= Task details =
When you reply, transcribe every line of the data below exactly.

= Supplied information =
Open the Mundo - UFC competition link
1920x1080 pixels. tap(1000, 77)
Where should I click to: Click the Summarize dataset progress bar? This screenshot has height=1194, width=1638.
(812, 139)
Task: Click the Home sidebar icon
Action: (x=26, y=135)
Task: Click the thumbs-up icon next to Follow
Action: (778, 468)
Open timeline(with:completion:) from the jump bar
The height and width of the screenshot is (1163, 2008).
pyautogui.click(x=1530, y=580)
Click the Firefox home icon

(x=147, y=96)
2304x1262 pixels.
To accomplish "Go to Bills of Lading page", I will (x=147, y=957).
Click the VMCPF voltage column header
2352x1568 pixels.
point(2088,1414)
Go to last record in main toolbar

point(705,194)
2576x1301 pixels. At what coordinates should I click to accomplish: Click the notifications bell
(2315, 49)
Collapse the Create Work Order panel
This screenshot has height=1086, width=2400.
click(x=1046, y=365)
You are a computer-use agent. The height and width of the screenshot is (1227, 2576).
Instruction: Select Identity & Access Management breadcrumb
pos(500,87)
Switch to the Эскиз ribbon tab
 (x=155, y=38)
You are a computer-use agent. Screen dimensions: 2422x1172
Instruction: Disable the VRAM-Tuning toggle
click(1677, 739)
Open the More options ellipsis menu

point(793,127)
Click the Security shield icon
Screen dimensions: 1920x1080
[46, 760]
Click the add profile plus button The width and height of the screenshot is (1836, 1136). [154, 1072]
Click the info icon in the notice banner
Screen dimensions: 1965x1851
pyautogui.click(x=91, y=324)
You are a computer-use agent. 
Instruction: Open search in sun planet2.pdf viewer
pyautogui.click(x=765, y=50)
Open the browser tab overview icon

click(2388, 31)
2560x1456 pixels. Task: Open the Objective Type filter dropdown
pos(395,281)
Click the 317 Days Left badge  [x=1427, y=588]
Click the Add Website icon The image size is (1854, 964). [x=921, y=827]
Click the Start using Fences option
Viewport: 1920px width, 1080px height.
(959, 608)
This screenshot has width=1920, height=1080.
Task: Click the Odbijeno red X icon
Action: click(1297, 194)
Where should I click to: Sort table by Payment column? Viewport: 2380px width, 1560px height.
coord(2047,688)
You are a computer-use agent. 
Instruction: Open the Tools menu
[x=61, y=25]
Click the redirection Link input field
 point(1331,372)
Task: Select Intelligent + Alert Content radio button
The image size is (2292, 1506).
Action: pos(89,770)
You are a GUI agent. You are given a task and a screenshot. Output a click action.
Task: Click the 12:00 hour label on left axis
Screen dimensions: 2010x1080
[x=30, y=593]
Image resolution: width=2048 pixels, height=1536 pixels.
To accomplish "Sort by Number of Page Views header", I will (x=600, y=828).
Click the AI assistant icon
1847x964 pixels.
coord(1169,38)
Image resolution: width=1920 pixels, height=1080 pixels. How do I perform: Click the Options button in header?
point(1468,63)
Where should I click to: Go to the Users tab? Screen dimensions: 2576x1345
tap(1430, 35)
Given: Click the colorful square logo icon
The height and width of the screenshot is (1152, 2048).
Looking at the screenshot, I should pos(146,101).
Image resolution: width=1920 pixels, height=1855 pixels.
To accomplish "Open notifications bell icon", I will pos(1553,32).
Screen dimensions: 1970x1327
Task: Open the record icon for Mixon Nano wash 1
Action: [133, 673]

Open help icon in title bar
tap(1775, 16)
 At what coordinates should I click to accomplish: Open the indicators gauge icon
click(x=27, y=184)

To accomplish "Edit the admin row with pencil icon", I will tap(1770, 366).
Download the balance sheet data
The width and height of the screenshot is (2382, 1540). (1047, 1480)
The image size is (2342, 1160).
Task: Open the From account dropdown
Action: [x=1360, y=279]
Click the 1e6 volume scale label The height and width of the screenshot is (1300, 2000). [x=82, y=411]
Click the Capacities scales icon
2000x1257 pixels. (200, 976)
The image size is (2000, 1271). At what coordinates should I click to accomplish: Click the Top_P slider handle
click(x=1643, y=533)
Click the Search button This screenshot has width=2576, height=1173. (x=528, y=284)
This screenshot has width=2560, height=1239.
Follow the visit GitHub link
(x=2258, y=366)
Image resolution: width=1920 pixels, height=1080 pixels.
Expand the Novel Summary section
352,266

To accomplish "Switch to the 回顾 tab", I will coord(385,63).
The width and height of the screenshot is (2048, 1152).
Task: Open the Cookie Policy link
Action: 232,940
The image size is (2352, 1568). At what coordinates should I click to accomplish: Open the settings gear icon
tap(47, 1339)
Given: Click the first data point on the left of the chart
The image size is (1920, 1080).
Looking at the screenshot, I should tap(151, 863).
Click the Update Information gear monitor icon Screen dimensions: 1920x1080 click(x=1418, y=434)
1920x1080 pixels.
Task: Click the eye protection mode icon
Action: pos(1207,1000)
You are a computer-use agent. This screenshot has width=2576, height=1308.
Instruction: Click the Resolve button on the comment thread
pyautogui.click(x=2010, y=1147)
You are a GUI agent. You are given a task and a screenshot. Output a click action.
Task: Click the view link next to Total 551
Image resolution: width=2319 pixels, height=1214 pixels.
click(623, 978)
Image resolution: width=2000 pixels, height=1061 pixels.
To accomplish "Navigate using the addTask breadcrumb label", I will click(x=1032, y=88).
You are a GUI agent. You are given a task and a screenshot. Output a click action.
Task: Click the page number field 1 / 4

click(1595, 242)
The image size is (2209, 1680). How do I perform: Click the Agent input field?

= Written answer =
Open the Mundo - UFC competition link
1920x1080 pixels. tap(1000, 77)
Where should I click to: Click the Summarize dataset progress bar? This screenshot has height=1194, width=1638.
(812, 139)
Task: Click the Home sidebar icon
Action: (x=26, y=135)
Task: Click the thumbs-up icon next to Follow
Action: (778, 468)
Open timeline(with:completion:) from the jump bar
The height and width of the screenshot is (1163, 2008).
pyautogui.click(x=1530, y=580)
Click the Firefox home icon

(x=147, y=96)
2304x1262 pixels.
To accomplish "Go to Bills of Lading page", I will (x=147, y=957).
Click the VMCPF voltage column header
2352x1568 pixels.
point(2088,1414)
Go to last record in main toolbar

point(705,194)
2576x1301 pixels. At what coordinates should I click to accomplish: Click the notifications bell
(2315, 49)
Collapse the Create Work Order panel
This screenshot has height=1086, width=2400.
click(x=1046, y=365)
You are a computer-use agent. The height and width of the screenshot is (1227, 2576).
Instruction: Select Identity & Access Management breadcrumb
pos(500,87)
Switch to the Эскиз ribbon tab
 (x=155, y=38)
You are a computer-use agent. Screen dimensions: 2422x1172
Instruction: Disable the VRAM-Tuning toggle
click(1677, 739)
Open the More options ellipsis menu

point(793,127)
Click the Security shield icon
Screen dimensions: 1920x1080
[46, 760]
Click the add profile plus button The width and height of the screenshot is (1836, 1136). [154, 1072]
Click the info icon in the notice banner
Screen dimensions: 1965x1851
pyautogui.click(x=91, y=324)
You are a computer-use agent. 
Instruction: Open search in sun planet2.pdf viewer
pyautogui.click(x=765, y=50)
Open the browser tab overview icon

click(2388, 31)
2560x1456 pixels. Task: Open the Objective Type filter dropdown
pos(395,281)
Click the 317 Days Left badge  [x=1427, y=588]
Click the Add Website icon The image size is (1854, 964). [x=921, y=827]
Click the Start using Fences option
Viewport: 1920px width, 1080px height.
(959, 608)
This screenshot has width=1920, height=1080.
Task: Click the Odbijeno red X icon
Action: click(1297, 194)
Where should I click to: Sort table by Payment column? Viewport: 2380px width, 1560px height.
coord(2047,688)
You are a computer-use agent. 
Instruction: Open the Tools menu
[x=61, y=25]
Click the redirection Link input field
 point(1331,372)
Task: Select Intelligent + Alert Content radio button
The image size is (2292, 1506).
Action: pos(89,770)
You are a GUI agent. You are given a task and a screenshot. Output a click action.
Task: Click the 12:00 hour label on left axis
Screen dimensions: 2010x1080
[x=30, y=593]
Image resolution: width=2048 pixels, height=1536 pixels.
To accomplish "Sort by Number of Page Views header", I will (x=600, y=828).
Click the AI assistant icon
1847x964 pixels.
coord(1169,38)
Image resolution: width=1920 pixels, height=1080 pixels. How do I perform: Click the Options button in header?
point(1468,63)
Where should I click to: Go to the Users tab? Screen dimensions: 2576x1345
tap(1430, 35)
Given: Click the colorful square logo icon
The height and width of the screenshot is (1152, 2048).
Looking at the screenshot, I should pos(146,101).
Image resolution: width=1920 pixels, height=1855 pixels.
To accomplish "Open notifications bell icon", I will pos(1553,32).
Screen dimensions: 1970x1327
Task: Open the record icon for Mixon Nano wash 1
Action: [133, 673]

Open help icon in title bar
tap(1775, 16)
 At what coordinates should I click to accomplish: Open the indicators gauge icon
click(x=27, y=184)

To accomplish "Edit the admin row with pencil icon", I will tap(1770, 366).
Download the balance sheet data
The width and height of the screenshot is (2382, 1540). (1047, 1480)
The image size is (2342, 1160).
Task: Open the From account dropdown
Action: [x=1360, y=279]
Click the 1e6 volume scale label The height and width of the screenshot is (1300, 2000). [x=82, y=411]
Click the Capacities scales icon
2000x1257 pixels. (200, 976)
The image size is (2000, 1271). At what coordinates should I click to accomplish: Click the Top_P slider handle
click(x=1643, y=533)
Click the Search button This screenshot has width=2576, height=1173. (x=528, y=284)
This screenshot has width=2560, height=1239.
Follow the visit GitHub link
(x=2258, y=366)
Image resolution: width=1920 pixels, height=1080 pixels.
Expand the Novel Summary section
352,266

To accomplish "Switch to the 回顾 tab", I will coord(385,63).
The width and height of the screenshot is (2048, 1152).
Task: Open the Cookie Policy link
Action: 232,940
The image size is (2352, 1568). At what coordinates should I click to accomplish: Open the settings gear icon
tap(47, 1339)
Given: Click the first data point on the left of the chart
The image size is (1920, 1080).
Looking at the screenshot, I should tap(151, 863).
Click the Update Information gear monitor icon Screen dimensions: 1920x1080 click(x=1418, y=434)
1920x1080 pixels.
Task: Click the eye protection mode icon
Action: pos(1207,1000)
You are a computer-use agent. This screenshot has width=2576, height=1308.
Instruction: Click the Resolve button on the comment thread
pyautogui.click(x=2010, y=1147)
You are a GUI agent. You are given a task and a screenshot. Output a click action.
Task: Click the view link next to Total 551
Image resolution: width=2319 pixels, height=1214 pixels.
click(623, 978)
Image resolution: width=2000 pixels, height=1061 pixels.
To accomplish "Navigate using the addTask breadcrumb label", I will click(x=1032, y=88).
You are a GUI agent. You are given a task and a screenshot. Output a click action.
Task: Click the page number field 1 / 4

click(1595, 242)
The image size is (2209, 1680). How do I perform: Click the Agent input field?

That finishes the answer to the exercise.